Changelog v4
1. Added documentation for max_unmapped_pages
2. Better #ifdef'ing of max_unmapped_pages and min_unmapped_pages

Changelog v2
1. Use a config option to enable the code (Andrew Morton)
2. Explain the magic tunables in the code or at-least attempt
   to explain them (General comment)
3. Hint uses of the boot parameter with unlikely (Andrew Morton)
4. Use better names (balanced is not a good naming convention)

Provide control using zone_reclaim() and a boot parameter. The
code reuses functionality from zone_reclaim() to isolate unmapped
pages and reclaim them as a priority, ahead of other mapped pages.

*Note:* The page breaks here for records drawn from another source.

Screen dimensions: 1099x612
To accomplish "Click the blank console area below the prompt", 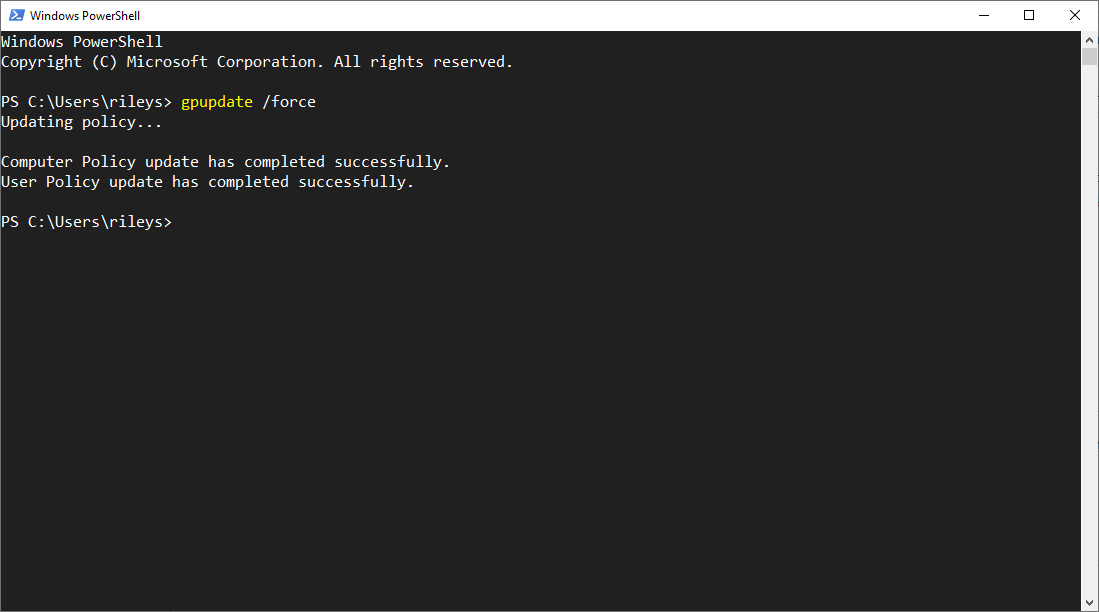I will tap(540, 420).
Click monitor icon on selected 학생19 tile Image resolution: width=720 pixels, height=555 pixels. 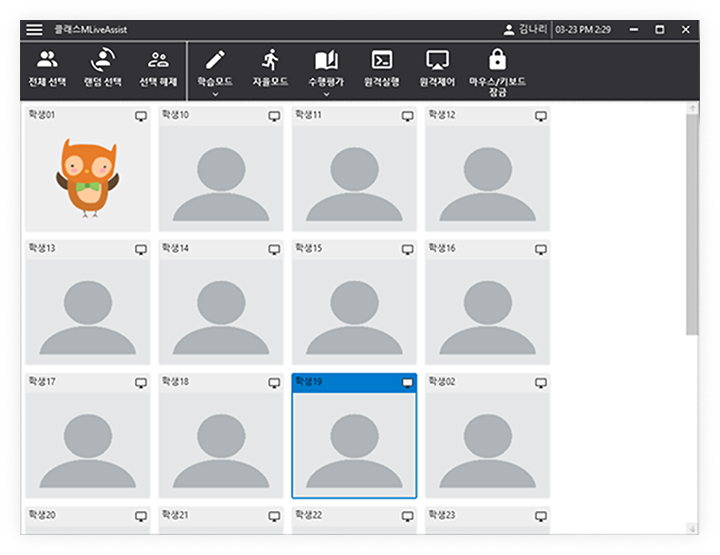[407, 383]
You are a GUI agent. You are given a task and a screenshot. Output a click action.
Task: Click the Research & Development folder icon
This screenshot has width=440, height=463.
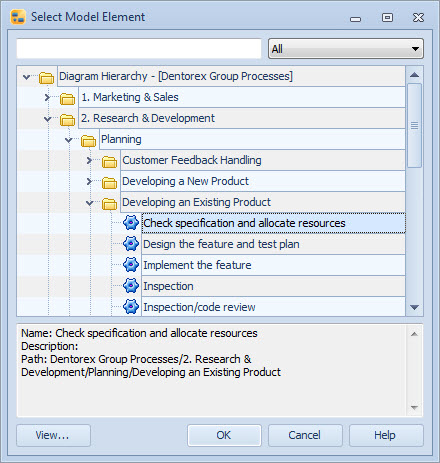(67, 119)
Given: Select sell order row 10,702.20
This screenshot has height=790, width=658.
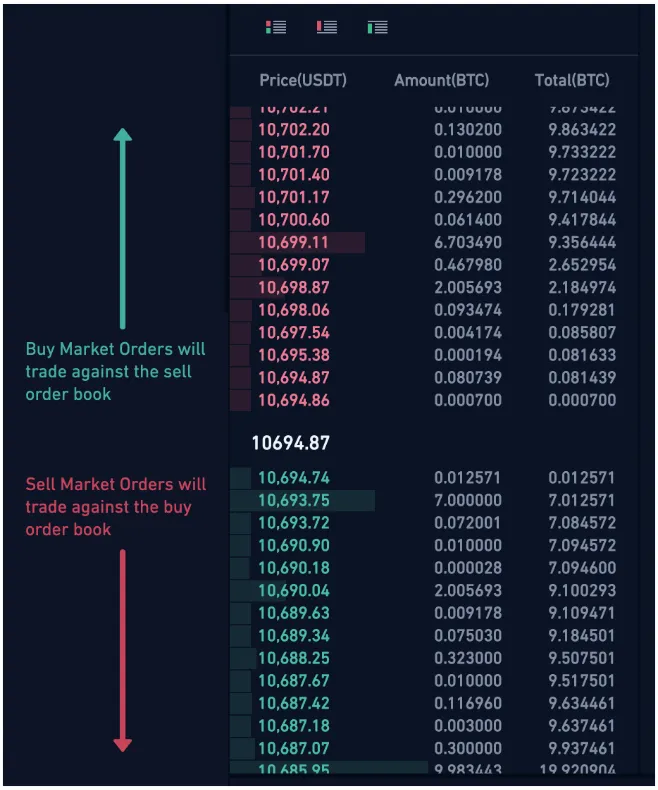Looking at the screenshot, I should pyautogui.click(x=433, y=129).
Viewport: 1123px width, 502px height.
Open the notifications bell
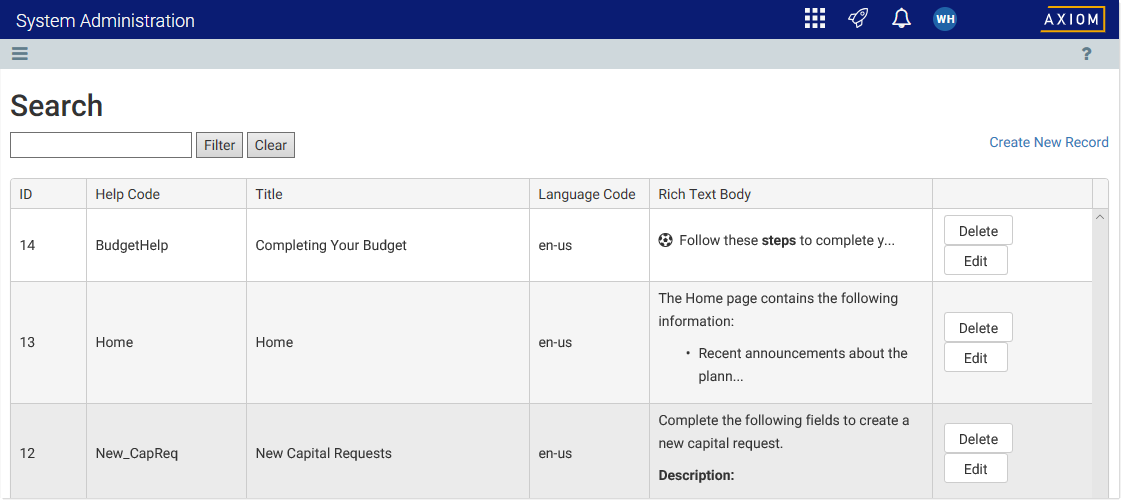(901, 19)
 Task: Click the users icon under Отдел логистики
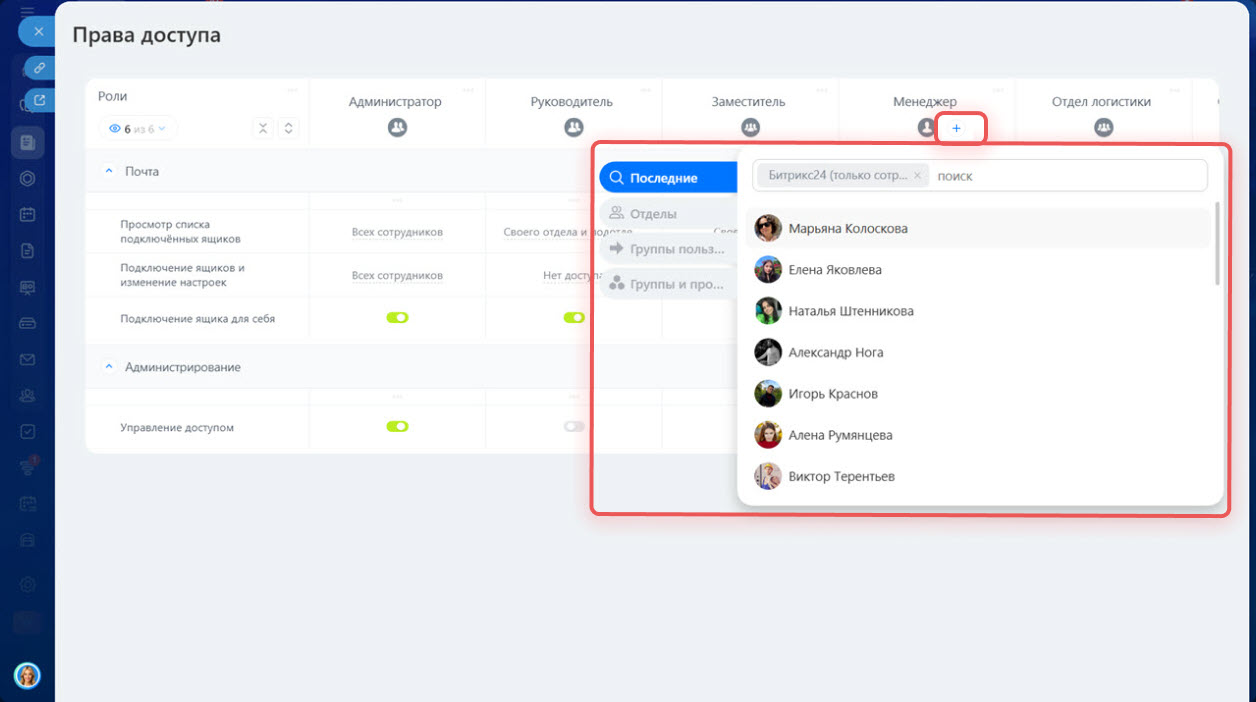[x=1103, y=128]
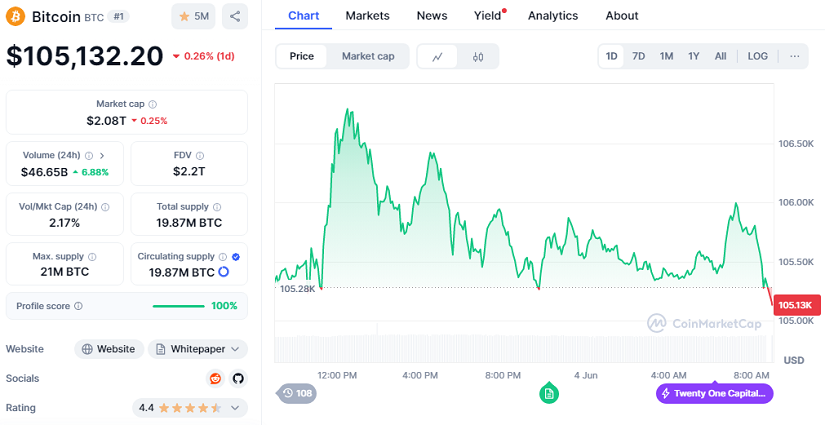Click the 108 history clock badge

click(x=296, y=393)
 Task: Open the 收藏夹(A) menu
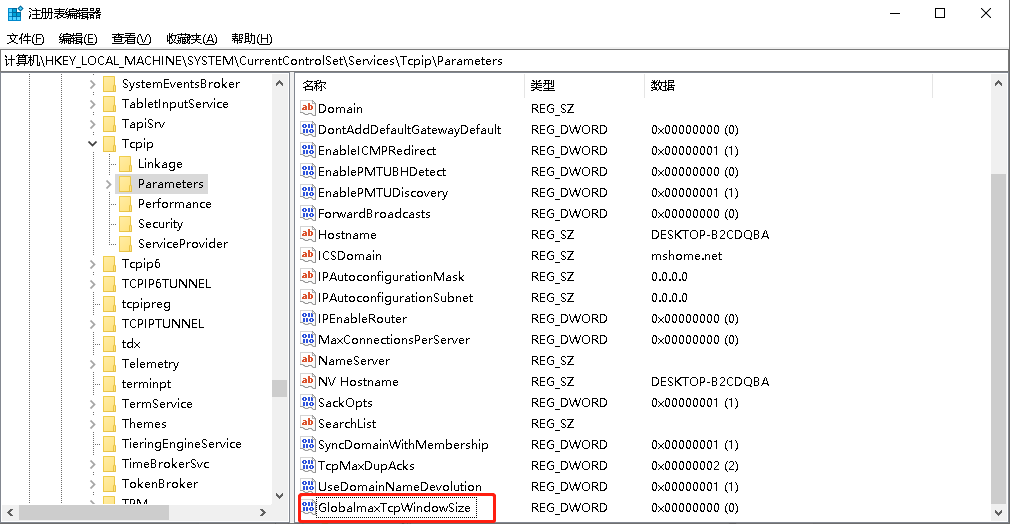coord(191,39)
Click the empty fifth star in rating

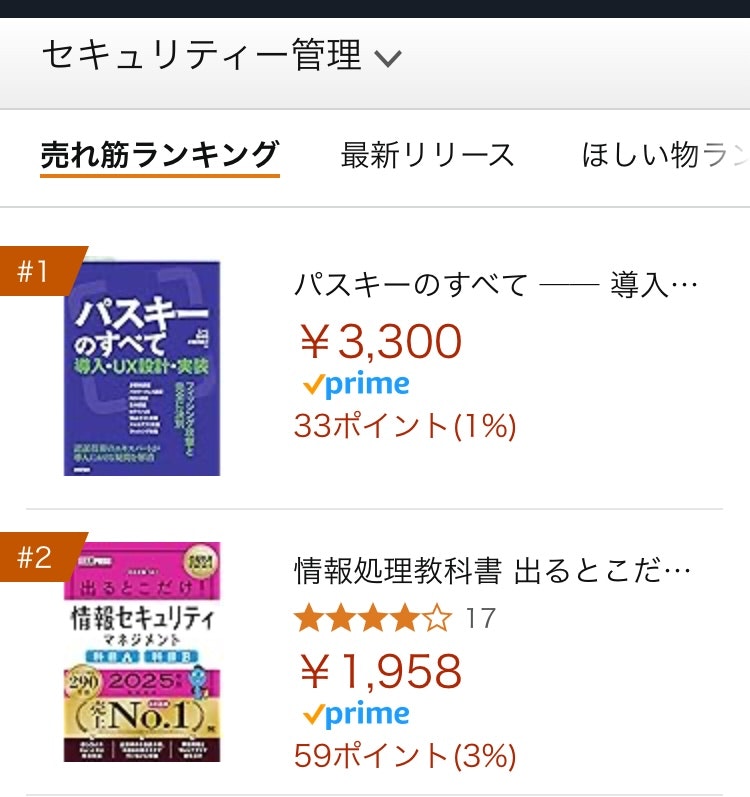(436, 619)
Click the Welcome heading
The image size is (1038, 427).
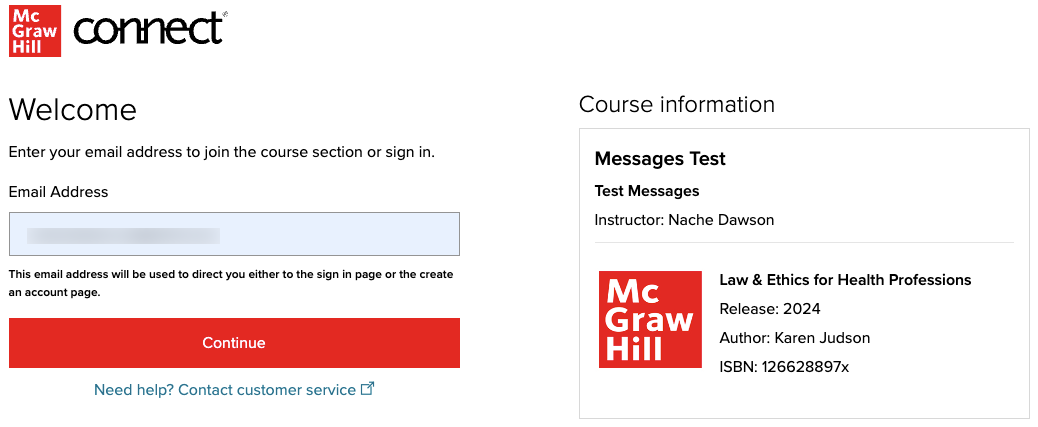(72, 109)
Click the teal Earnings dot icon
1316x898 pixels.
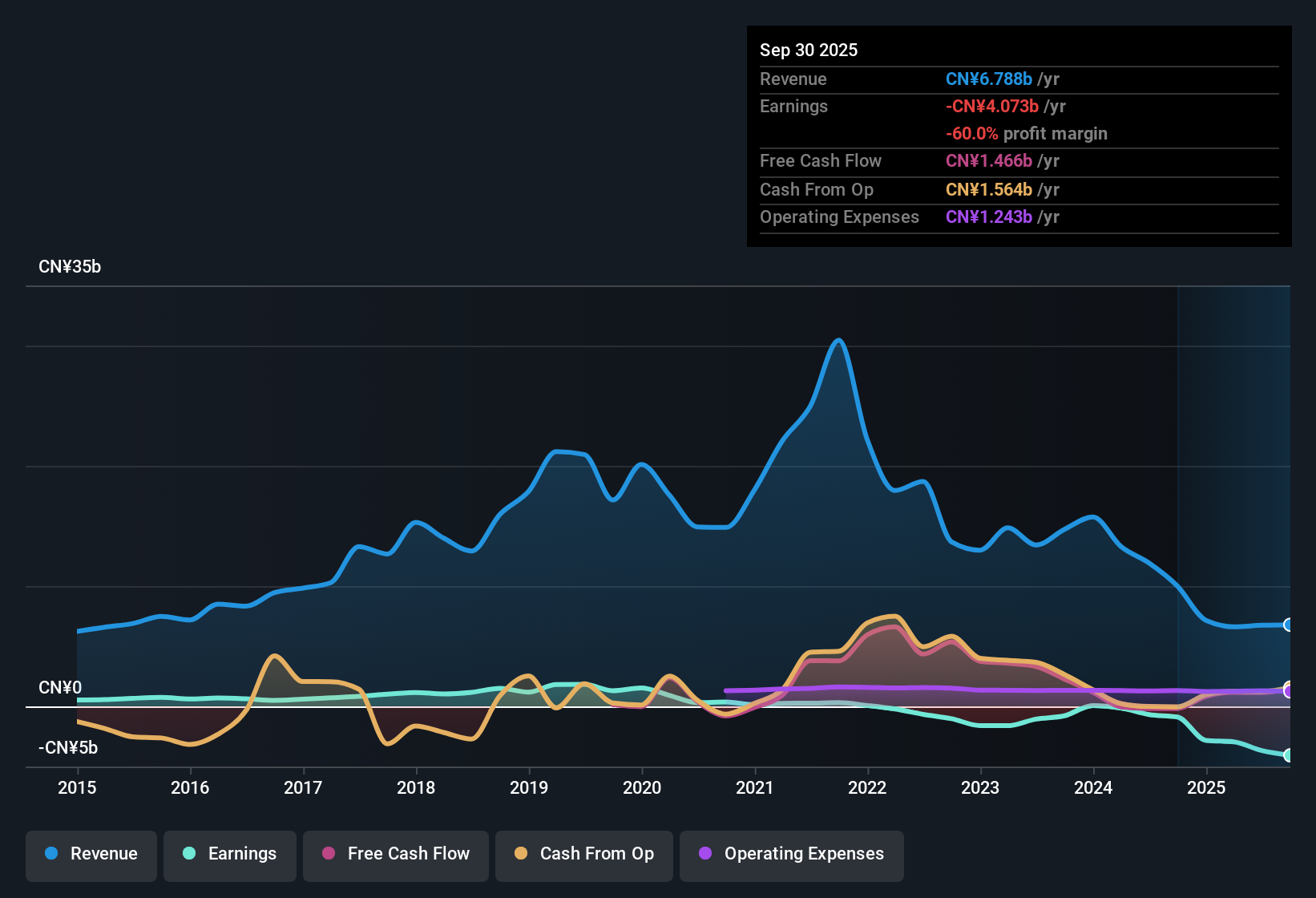coord(189,854)
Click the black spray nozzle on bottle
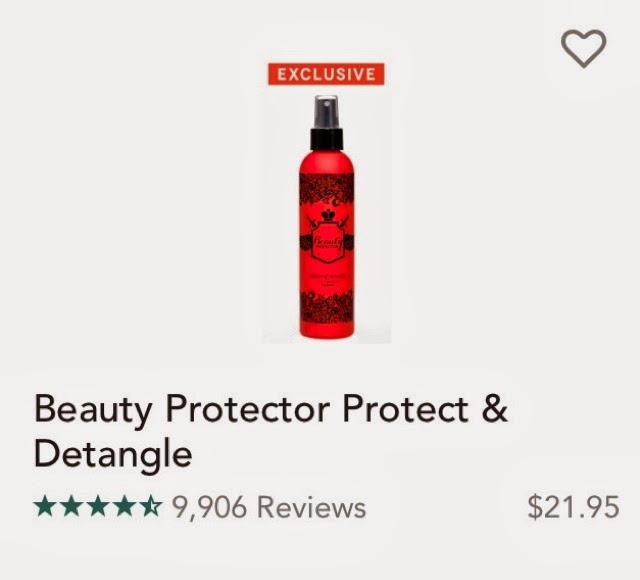Image resolution: width=640 pixels, height=580 pixels. (326, 111)
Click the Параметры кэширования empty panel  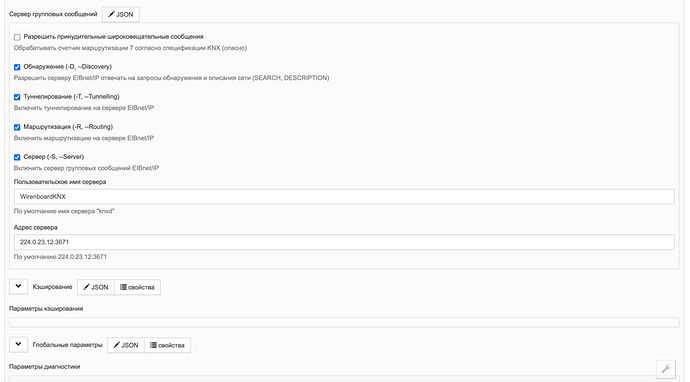(x=344, y=322)
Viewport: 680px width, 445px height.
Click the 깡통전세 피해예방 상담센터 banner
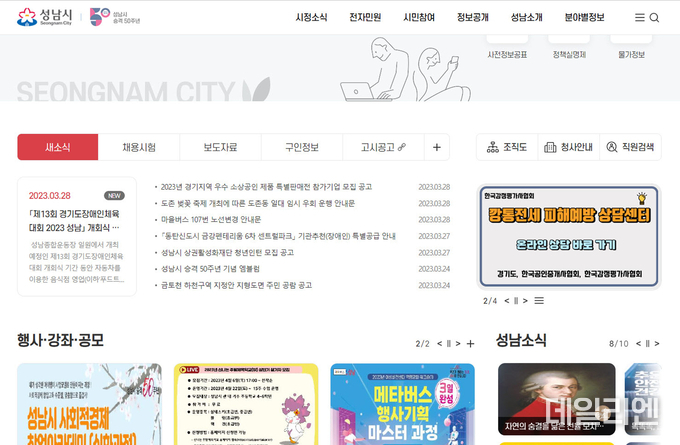pyautogui.click(x=569, y=236)
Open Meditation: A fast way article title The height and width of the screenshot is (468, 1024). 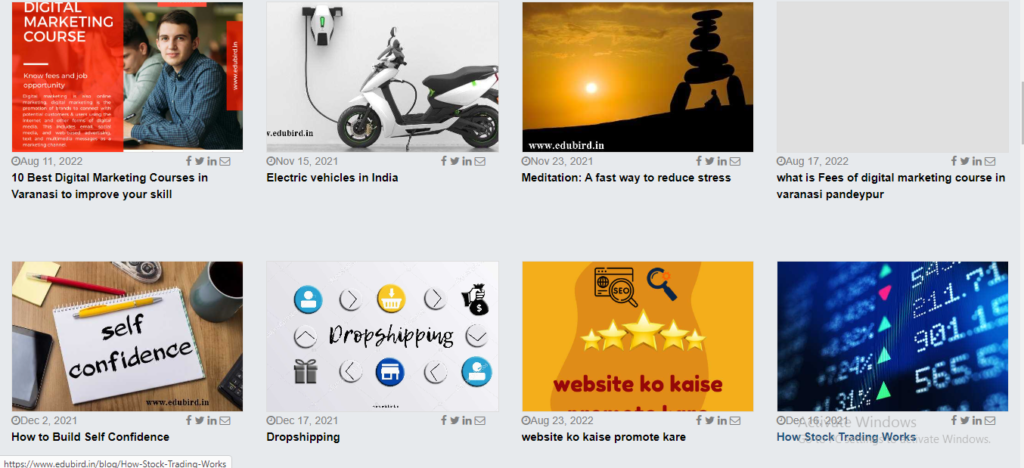pos(626,178)
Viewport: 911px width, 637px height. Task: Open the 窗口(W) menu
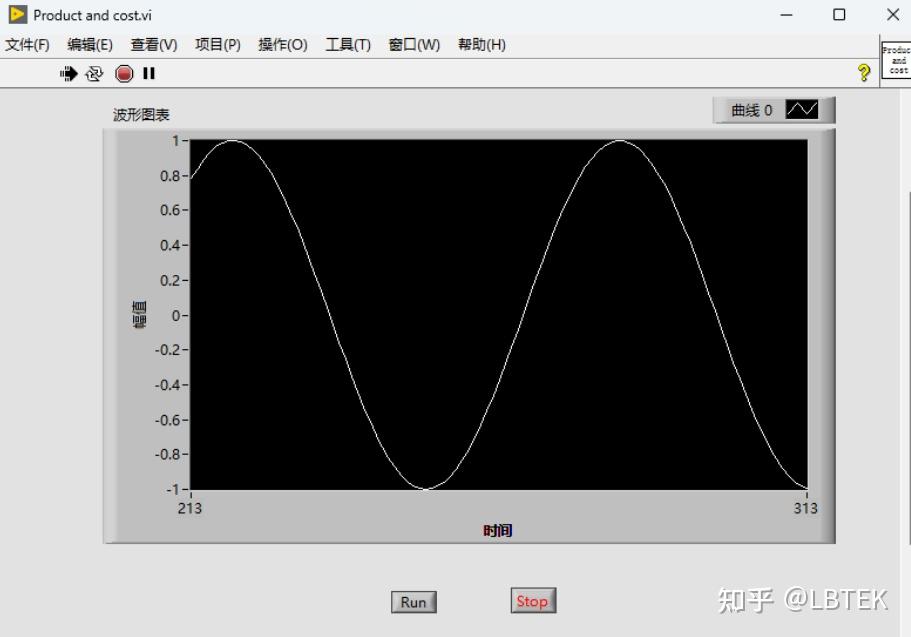click(x=411, y=44)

Signed-off-by: Balbir Singh <bal...@linux.vnet.ibm.com>
Reviewed-by: Christoph Lameter <c...@linux.com>
---
 Documentation/kernel-parameters.txt |    8 +++
 Documentation/sysctl/vm.txt         |   19 +++++++-
 include/linux/mmzone.h              |    7 +++
 include/linux/swap.h                |   25 ++++++++--
 init/Kconfig                        |   12 +++++
 kernel/sysctl.c                     |   13 +++++
 mm/page_alloc.c                     |   29 ++++++++++++
 mm/vmscan.c                         |   88 +++++++++++++++++++++++++++++++++++
 8 files changed, 194 insertions(+), 7 deletions(-)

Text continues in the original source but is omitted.